▸ Problem statement: Please render the records below as a JSON list of strings, one string per line, with blank lines left out.
—————
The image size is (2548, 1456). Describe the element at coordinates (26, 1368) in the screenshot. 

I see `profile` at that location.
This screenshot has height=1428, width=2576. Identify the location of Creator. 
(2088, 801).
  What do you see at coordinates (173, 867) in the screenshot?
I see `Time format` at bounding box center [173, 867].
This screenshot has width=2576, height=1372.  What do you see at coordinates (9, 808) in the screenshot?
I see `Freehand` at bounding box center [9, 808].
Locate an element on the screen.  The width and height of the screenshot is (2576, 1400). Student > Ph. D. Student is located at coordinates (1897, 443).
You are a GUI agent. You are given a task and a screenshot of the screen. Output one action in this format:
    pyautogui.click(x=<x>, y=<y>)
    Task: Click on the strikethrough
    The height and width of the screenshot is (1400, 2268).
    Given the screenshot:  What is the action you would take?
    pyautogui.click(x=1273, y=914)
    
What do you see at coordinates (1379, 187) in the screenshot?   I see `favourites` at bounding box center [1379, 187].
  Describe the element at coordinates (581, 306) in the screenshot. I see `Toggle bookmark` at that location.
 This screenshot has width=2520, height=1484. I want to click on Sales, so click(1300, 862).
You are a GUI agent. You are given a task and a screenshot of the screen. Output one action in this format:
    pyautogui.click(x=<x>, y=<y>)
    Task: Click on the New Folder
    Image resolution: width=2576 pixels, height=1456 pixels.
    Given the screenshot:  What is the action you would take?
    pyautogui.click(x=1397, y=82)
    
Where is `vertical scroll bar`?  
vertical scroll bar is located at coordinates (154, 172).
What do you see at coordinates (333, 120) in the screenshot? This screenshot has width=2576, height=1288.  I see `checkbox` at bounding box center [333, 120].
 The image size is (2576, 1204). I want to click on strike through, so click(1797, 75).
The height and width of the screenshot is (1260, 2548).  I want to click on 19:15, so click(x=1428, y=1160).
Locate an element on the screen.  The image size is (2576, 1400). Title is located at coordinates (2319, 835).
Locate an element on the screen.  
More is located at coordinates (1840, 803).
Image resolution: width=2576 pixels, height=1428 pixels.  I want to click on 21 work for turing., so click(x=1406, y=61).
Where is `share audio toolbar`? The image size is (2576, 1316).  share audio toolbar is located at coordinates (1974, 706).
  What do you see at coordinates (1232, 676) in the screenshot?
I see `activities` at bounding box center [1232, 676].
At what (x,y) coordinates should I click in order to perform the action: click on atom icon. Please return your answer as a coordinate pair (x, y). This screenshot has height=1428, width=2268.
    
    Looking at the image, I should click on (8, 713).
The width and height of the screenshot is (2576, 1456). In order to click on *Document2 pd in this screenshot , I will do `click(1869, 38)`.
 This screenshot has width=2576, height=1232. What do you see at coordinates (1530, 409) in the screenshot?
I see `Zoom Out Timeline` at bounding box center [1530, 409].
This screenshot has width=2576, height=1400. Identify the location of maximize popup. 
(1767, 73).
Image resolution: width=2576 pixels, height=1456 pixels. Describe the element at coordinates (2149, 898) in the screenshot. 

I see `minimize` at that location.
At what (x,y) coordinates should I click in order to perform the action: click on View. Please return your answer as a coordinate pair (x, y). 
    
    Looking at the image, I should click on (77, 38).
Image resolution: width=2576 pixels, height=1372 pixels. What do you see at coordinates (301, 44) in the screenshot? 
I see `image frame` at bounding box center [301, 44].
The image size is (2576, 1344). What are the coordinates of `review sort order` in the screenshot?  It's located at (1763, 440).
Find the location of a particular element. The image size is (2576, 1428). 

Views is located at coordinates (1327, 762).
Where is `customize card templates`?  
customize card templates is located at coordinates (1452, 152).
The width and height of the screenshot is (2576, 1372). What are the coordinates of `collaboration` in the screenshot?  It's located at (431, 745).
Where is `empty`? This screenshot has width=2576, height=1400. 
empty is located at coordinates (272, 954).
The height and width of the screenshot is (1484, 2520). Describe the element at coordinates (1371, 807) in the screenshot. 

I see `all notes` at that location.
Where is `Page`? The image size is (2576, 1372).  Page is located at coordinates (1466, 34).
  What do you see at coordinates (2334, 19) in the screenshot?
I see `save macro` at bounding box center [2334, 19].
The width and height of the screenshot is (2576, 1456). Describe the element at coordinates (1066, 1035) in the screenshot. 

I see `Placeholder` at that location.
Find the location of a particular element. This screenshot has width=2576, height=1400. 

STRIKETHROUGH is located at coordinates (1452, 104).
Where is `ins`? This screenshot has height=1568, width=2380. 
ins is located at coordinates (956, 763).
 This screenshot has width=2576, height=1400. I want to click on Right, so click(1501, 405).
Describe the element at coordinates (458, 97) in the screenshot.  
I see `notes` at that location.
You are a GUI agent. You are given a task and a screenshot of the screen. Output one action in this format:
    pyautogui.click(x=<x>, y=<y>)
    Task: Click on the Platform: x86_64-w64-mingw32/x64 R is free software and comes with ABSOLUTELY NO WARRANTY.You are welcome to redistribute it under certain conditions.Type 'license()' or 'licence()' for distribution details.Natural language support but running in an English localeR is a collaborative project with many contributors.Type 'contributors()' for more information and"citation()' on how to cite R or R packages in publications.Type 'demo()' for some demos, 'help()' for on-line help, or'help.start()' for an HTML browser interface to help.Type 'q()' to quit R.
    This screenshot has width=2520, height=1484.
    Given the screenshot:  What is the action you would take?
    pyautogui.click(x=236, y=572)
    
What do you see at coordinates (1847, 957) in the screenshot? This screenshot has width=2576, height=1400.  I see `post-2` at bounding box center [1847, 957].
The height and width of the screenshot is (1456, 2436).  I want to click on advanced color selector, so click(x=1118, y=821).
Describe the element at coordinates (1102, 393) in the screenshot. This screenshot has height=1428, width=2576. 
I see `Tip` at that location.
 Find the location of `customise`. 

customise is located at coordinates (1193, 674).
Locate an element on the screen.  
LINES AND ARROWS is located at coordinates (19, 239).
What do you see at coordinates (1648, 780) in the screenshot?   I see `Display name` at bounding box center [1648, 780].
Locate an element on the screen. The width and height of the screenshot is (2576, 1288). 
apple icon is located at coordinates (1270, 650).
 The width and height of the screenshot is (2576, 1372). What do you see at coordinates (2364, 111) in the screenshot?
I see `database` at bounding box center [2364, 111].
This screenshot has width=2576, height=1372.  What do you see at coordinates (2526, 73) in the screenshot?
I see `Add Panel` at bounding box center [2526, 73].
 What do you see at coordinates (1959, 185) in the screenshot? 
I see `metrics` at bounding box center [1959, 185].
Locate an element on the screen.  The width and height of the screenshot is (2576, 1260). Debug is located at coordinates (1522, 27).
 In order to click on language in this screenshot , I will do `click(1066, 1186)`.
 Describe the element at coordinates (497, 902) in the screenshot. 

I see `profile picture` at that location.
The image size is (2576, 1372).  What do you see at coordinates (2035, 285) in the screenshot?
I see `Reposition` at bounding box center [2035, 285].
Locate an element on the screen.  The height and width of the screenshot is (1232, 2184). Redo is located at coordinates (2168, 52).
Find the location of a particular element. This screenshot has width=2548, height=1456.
—————
▸ Reply to the task:
[
  "The image size is (2548, 1456). Describe the element at coordinates (26, 1368) in the screenshot. ",
  "I see `profile` at that location.",
  "This screenshot has height=1428, width=2576. Identify the location of Creator. ",
  "(2088, 801).",
  "  What do you see at coordinates (173, 867) in the screenshot?",
  "I see `Time format` at bounding box center [173, 867].",
  "This screenshot has width=2576, height=1372.  What do you see at coordinates (9, 808) in the screenshot?",
  "I see `Freehand` at bounding box center [9, 808].",
  "Locate an element on the screen.  The width and height of the screenshot is (2576, 1400). Student > Ph. D. Student is located at coordinates (1897, 443).",
  "You are a GUI agent. You are given a task and a screenshot of the screen. Output one action in this format:",
  "    pyautogui.click(x=<x>, y=<y>)",
  "    Task: Click on the strikethrough",
  "    The height and width of the screenshot is (1400, 2268).",
  "    Given the screenshot:  What is the action you would take?",
  "    pyautogui.click(x=1273, y=914)",
  "What do you see at coordinates (1379, 187) in the screenshot?   I see `favourites` at bounding box center [1379, 187].",
  "  Describe the element at coordinates (581, 306) in the screenshot. I see `Toggle bookmark` at that location.",
  " This screenshot has width=2520, height=1484. I want to click on Sales, so click(1300, 862).",
  "You are a GUI agent. You are given a task and a screenshot of the screen. Output one action in this format:",
  "    pyautogui.click(x=<x>, y=<y>)",
  "    Task: Click on the New Folder",
  "    Image resolution: width=2576 pixels, height=1456 pixels.",
  "    Given the screenshot:  What is the action you would take?",
  "    pyautogui.click(x=1397, y=82)",
  "Where is `vertical scroll bar`?  ",
  "vertical scroll bar is located at coordinates (154, 172).",
  "What do you see at coordinates (333, 120) in the screenshot? This screenshot has width=2576, height=1288.  I see `checkbox` at bounding box center [333, 120].",
  " The image size is (2576, 1204). I want to click on strike through, so click(1797, 75).",
  "The height and width of the screenshot is (1260, 2548).  I want to click on 19:15, so click(x=1428, y=1160).",
  "Locate an element on the screen.  The image size is (2576, 1400). Title is located at coordinates (2319, 835).",
  "Locate an element on the screen.  ",
  "More is located at coordinates (1840, 803).",
  "Image resolution: width=2576 pixels, height=1428 pixels.  I want to click on 21 work for turing., so click(x=1406, y=61).",
  "Where is `share audio toolbar`? The image size is (2576, 1316).  share audio toolbar is located at coordinates (1974, 706).",
  "  What do you see at coordinates (1232, 676) in the screenshot?",
  "I see `activities` at bounding box center [1232, 676].",
  "At what (x,y) coordinates should I click in order to perform the action: click on atom icon. Please return your answer as a coordinate pair (x, y). This screenshot has height=1428, width=2268.",
  "    Looking at the image, I should click on (8, 713).",
  "The width and height of the screenshot is (2576, 1456). In order to click on *Document2 pd in this screenshot , I will do `click(1869, 38)`.",
  " This screenshot has width=2576, height=1232. What do you see at coordinates (1530, 409) in the screenshot?",
  "I see `Zoom Out Timeline` at bounding box center [1530, 409].",
  "This screenshot has width=2576, height=1400. Identify the location of maximize popup. ",
  "(1767, 73).",
  "Image resolution: width=2576 pixels, height=1456 pixels. Describe the element at coordinates (2149, 898) in the screenshot. ",
  "I see `minimize` at that location.",
  "At what (x,y) coordinates should I click in order to perform the action: click on View. Please return your answer as a coordinate pair (x, y). ",
  "    Looking at the image, I should click on (77, 38).",
  "Image resolution: width=2576 pixels, height=1372 pixels. What do you see at coordinates (301, 44) in the screenshot? ",
  "I see `image frame` at bounding box center [301, 44].",
  "The image size is (2576, 1344). What are the coordinates of `review sort order` in the screenshot?  It's located at (1763, 440).",
  "Find the location of a particular element. The image size is (2576, 1428). ",
  "Views is located at coordinates (1327, 762).",
  "Where is `customize card templates`?  ",
  "customize card templates is located at coordinates (1452, 152).",
  "The width and height of the screenshot is (2576, 1372). What are the coordinates of `collaboration` in the screenshot?  It's located at (431, 745).",
  "Where is `empty`? This screenshot has width=2576, height=1400. ",
  "empty is located at coordinates (272, 954).",
  "The height and width of the screenshot is (1484, 2520). Describe the element at coordinates (1371, 807) in the screenshot. ",
  "I see `all notes` at that location.",
  "Where is `Page`? The image size is (2576, 1372).  Page is located at coordinates (1466, 34).",
  "  What do you see at coordinates (2334, 19) in the screenshot?",
  "I see `save macro` at bounding box center [2334, 19].",
  "The width and height of the screenshot is (2576, 1456). Describe the element at coordinates (1066, 1035) in the screenshot. ",
  "I see `Placeholder` at that location.",
  "Find the location of a particular element. This screenshot has width=2576, height=1400. ",
  "STRIKETHROUGH is located at coordinates (1452, 104).",
  "Where is `ins`? This screenshot has height=1568, width=2380. ",
  "ins is located at coordinates (956, 763).",
  " This screenshot has width=2576, height=1400. I want to click on Right, so click(1501, 405).",
  "Describe the element at coordinates (458, 97) in the screenshot.  ",
  "I see `notes` at that location.",
  "You are a GUI agent. You are given a task and a screenshot of the screen. Output one action in this format:",
  "    pyautogui.click(x=<x>, y=<y>)",
  "    Task: Click on the Platform: x86_64-w64-mingw32/x64 R is free software and comes with ABSOLUTELY NO WARRANTY.You are welcome to redistribute it under certain conditions.Type 'license()' or 'licence()' for distribution details.Natural language support but running in an English localeR is a collaborative project with many contributors.Type 'contributors()' for more information and\"citation()' on how to cite R or R packages in publications.Type 'demo()' for some demos, 'help()' for on-line help, or'help.start()' for an HTML browser interface to help.Type 'q()' to quit R.",
  "    This screenshot has width=2520, height=1484.",
  "    Given the screenshot:  What is the action you would take?",
  "    pyautogui.click(x=236, y=572)",
  "What do you see at coordinates (1847, 957) in the screenshot? This screenshot has width=2576, height=1400.  I see `post-2` at bounding box center [1847, 957].",
  "The height and width of the screenshot is (1456, 2436).  I want to click on advanced color selector, so click(x=1118, y=821).",
  "Describe the element at coordinates (1102, 393) in the screenshot. This screenshot has height=1428, width=2576. ",
  "I see `Tip` at that location.",
  " Find the location of `customise`. ",
  "customise is located at coordinates (1193, 674).",
  "Locate an element on the screen.  ",
  "LINES AND ARROWS is located at coordinates (19, 239).",
  "What do you see at coordinates (1648, 780) in the screenshot?   I see `Display name` at bounding box center [1648, 780].",
  "Locate an element on the screen. The width and height of the screenshot is (2576, 1288). ",
  "apple icon is located at coordinates (1270, 650).",
  " The width and height of the screenshot is (2576, 1372). What do you see at coordinates (2364, 111) in the screenshot?",
  "I see `database` at bounding box center [2364, 111].",
  "This screenshot has width=2576, height=1372.  What do you see at coordinates (2526, 73) in the screenshot?",
  "I see `Add Panel` at bounding box center [2526, 73].",
  " What do you see at coordinates (1959, 185) in the screenshot? ",
  "I see `metrics` at bounding box center [1959, 185].",
  "Locate an element on the screen.  The width and height of the screenshot is (2576, 1260). Debug is located at coordinates (1522, 27).",
  " In order to click on language in this screenshot , I will do `click(1066, 1186)`.",
  " Describe the element at coordinates (497, 902) in the screenshot. ",
  "I see `profile picture` at that location.",
  "The image size is (2576, 1372).  What do you see at coordinates (2035, 285) in the screenshot?",
  "I see `Reposition` at bounding box center [2035, 285].",
  "Locate an element on the screen.  The height and width of the screenshot is (1232, 2184). Redo is located at coordinates (2168, 52).",
  "Find the location of a particular element. This screenshot has width=2548, height=1456."
]